[PROBLEM TO WORK ON]
From the pipeline documentation, extract the passage that begins at the words "This can be" and stops after "string to container.", copying it word for word.

[PROVIDED TEXT]

Skip to content

Run pipeline

Once a pipeline is defined, runnable can execute the pipeline in different environments by changing a configuration. Neither the pipeline definition or the data science code needs to change at all.

Concept

Consider the example:

import os

def generate():
    ...
    # write some files, data.csv
    secret = os.environ["secret_key"]
    ...
    # return objects or simple python data types.
    return x, y

def consume(x, y):
    ...
    # read from data.csv
    # do some computation with x and y


# Stich the functions together
# This is the driver pattern.
x, y = generate()
consume(x, y)

To execute the functions, we need:

  • Compute environment with defined resources (CPU, memory, GPU): configured by executor.
  • Mechanism to make variables, x and y, available to functions: achieved by run_log_store.
  • Mechanism to recreate the file system structure for accessing data: achieved by catalog.
  • Populate secrets as environment variables: configured by secrets.

By default, runnable uses:

  • local compute to run the pipeline.
  • local file system for storing the the run log.
  • local file system for cataloging data flowing through the pipeline.
  • wrapper around system environment variables for accessing secrets.

This can be over-ridden by configuration. For example, the below configuration uses

  • argo workflows as execution engine.
  • mounted pvc for storing the run log.
  • mounted pvc for storing the catalog.
  • kubernetes secrets exposed to the container as secrets provider.
executor:
  type: argo
  config:
    image: image_to_use
    persistent_volumes: # mount a pvc to every container as /mnt
      - name: runnable-volume
        mount_path: /mnt
    secrets_from_k8s: # expose postgres/connection string to container.
      - environment_variable: connection_string
        secret_name: postgres
        secret_key: connection_string

run_log_store:
  type: file-system
  config:
    log_folder: /mnt/run_log_store # /mnt is a pvc

catalog:
  type: file-system
  config:
   catalog_location: /mnt/catalog # /mnt is a pvc

secrets: # Kubernetes exposes secrets as environment variables
  type: env-secrets-manager

[INFORMATION SHOWN]
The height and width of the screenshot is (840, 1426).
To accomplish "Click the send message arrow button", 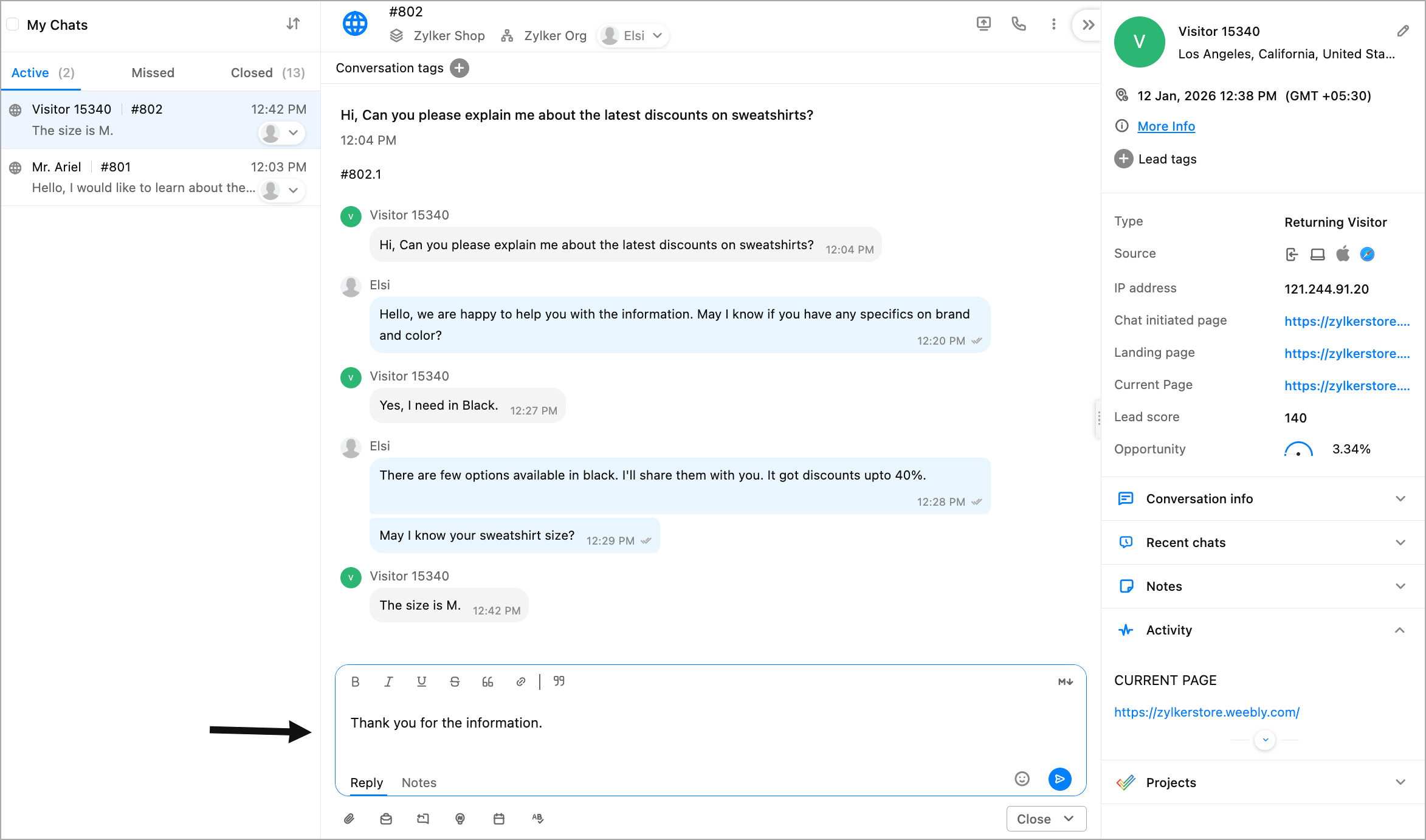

[RESPONSE TO THIS EXERCISE]
This can be over-ridden by configuration. For example, the below configuration uses

  • argo workflows as execution engine.
  • mounted pvc for storing the run log.
  • mounted pvc for storing the catalog.
  • kubernetes secrets exposed to the container as secrets provider.
executor:
  type: argo
  config:
    image: image_to_use
    persistent_volumes: # mount a pvc to every container as /mnt
      - name: runnable-volume
        mount_path: /mnt
    secrets_from_k8s: # expose postgres/connection string to container.